What needs to be done:
Copy out, word for word, the part of the material that opens with the line containing "You are a computer-use agent. Screen" and closes with the line containing "Looking at the screenshot, I should pos(1037,400).", including both of those lines and nothing else.

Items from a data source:
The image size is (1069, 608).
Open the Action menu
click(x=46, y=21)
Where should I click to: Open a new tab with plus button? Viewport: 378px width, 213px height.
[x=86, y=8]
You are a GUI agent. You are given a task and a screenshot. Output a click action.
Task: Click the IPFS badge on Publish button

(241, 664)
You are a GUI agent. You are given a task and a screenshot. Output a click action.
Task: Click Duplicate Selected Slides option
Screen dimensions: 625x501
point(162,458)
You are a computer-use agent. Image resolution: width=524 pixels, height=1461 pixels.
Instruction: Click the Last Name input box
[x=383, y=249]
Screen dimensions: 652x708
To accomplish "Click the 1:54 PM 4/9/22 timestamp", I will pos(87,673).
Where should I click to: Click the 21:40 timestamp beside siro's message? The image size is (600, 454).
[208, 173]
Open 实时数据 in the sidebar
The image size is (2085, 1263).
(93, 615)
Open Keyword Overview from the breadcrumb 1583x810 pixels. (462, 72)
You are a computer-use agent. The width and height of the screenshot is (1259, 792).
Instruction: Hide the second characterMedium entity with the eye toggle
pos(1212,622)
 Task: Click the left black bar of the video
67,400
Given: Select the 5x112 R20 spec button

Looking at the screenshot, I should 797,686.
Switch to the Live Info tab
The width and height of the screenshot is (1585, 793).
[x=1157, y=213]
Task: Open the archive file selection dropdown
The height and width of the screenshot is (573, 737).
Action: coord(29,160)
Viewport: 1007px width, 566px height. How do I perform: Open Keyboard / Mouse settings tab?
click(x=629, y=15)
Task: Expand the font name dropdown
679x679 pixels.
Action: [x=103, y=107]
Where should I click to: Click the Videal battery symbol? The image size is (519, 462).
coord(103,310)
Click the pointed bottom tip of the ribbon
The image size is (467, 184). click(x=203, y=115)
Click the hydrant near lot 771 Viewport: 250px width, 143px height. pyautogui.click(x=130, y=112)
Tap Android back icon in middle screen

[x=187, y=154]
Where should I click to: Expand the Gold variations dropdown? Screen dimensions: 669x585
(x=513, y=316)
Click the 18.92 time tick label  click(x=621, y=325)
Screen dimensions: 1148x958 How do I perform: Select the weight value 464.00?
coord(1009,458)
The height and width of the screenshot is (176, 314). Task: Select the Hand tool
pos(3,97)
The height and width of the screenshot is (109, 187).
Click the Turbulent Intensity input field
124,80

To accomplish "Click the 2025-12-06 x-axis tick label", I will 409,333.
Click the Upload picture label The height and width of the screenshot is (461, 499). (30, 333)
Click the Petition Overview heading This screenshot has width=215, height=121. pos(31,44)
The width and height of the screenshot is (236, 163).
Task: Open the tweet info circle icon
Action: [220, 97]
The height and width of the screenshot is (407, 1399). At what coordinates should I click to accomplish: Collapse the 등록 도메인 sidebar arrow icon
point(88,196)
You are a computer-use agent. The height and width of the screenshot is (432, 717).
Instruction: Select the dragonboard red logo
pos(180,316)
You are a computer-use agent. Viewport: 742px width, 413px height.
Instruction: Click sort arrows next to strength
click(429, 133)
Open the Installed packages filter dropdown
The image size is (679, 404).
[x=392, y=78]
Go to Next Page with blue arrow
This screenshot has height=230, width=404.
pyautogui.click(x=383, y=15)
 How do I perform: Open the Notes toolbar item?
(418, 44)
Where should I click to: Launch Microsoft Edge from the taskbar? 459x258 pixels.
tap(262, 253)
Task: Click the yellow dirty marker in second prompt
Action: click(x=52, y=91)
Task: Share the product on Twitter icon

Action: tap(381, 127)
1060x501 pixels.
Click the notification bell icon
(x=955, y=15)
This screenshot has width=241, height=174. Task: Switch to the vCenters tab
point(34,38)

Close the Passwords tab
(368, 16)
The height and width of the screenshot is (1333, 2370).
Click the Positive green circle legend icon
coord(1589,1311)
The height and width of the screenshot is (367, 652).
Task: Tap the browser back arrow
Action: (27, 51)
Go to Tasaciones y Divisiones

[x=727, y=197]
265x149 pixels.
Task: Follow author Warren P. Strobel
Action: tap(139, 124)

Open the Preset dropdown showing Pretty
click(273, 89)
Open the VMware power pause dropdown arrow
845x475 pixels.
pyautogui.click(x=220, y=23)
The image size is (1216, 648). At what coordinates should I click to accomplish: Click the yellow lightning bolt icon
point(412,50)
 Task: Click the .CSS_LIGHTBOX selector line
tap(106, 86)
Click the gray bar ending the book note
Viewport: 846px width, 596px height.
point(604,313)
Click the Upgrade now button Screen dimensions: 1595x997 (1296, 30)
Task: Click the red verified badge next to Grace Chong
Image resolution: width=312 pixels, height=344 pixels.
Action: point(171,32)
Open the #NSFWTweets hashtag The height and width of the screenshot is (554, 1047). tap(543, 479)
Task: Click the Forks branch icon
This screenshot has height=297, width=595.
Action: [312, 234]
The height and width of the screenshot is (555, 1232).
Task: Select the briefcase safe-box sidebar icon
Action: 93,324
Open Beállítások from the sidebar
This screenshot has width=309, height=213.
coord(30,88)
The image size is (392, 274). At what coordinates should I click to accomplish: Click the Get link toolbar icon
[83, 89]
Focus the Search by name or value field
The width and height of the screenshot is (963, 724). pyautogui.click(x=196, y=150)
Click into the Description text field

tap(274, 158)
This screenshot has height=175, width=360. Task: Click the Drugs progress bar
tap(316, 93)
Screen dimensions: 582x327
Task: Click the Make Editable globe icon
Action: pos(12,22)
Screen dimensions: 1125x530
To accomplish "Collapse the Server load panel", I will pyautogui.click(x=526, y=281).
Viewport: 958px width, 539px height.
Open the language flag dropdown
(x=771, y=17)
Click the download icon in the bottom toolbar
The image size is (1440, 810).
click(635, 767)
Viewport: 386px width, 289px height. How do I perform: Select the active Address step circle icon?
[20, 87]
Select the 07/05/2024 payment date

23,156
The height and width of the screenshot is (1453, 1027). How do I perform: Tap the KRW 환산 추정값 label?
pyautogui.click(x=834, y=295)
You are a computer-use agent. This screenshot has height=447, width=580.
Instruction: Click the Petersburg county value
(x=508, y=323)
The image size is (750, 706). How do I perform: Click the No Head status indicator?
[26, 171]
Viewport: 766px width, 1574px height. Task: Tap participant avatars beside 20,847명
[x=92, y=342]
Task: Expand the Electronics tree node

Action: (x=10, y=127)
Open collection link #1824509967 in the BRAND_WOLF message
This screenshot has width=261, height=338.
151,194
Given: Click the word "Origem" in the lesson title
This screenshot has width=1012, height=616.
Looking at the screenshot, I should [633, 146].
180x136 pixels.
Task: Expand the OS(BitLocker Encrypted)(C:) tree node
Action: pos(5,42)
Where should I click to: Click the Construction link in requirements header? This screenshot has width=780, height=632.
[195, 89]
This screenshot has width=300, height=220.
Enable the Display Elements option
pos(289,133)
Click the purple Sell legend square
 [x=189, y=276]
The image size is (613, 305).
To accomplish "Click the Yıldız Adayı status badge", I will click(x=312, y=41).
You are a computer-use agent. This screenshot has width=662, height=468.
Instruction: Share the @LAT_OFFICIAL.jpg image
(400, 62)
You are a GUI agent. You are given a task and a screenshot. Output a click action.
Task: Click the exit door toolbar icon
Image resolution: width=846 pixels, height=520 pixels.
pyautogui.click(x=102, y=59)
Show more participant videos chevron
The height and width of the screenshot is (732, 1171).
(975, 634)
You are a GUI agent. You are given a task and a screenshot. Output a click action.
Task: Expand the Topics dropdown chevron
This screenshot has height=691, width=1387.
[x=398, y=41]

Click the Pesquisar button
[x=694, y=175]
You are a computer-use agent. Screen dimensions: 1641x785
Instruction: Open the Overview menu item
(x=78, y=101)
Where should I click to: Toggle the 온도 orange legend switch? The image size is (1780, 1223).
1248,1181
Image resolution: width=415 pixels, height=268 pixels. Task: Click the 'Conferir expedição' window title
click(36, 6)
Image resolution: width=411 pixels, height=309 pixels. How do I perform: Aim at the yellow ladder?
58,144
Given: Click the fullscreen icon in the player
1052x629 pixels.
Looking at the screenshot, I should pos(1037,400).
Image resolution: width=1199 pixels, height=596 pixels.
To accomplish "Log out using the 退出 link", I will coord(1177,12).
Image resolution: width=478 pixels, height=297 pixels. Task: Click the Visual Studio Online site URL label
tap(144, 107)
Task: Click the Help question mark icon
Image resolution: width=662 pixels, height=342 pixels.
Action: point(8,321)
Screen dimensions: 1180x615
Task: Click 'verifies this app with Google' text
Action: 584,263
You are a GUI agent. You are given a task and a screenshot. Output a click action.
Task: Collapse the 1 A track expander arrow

Exercise response:
You are a computer-use agent. Screen dimensions: 1641x785
Instruction: Open the Overview menu item
(x=78, y=101)
Where should I click to: Toggle the 온도 orange legend switch? The image size is (1780, 1223).
1248,1181
Image resolution: width=415 pixels, height=268 pixels. Task: Click the 'Conferir expedição' window title
click(36, 6)
Image resolution: width=411 pixels, height=309 pixels. How do I perform: Aim at the yellow ladder?
58,144
Given: Click the fullscreen icon in the player
1052x629 pixels.
Looking at the screenshot, I should pos(1037,400).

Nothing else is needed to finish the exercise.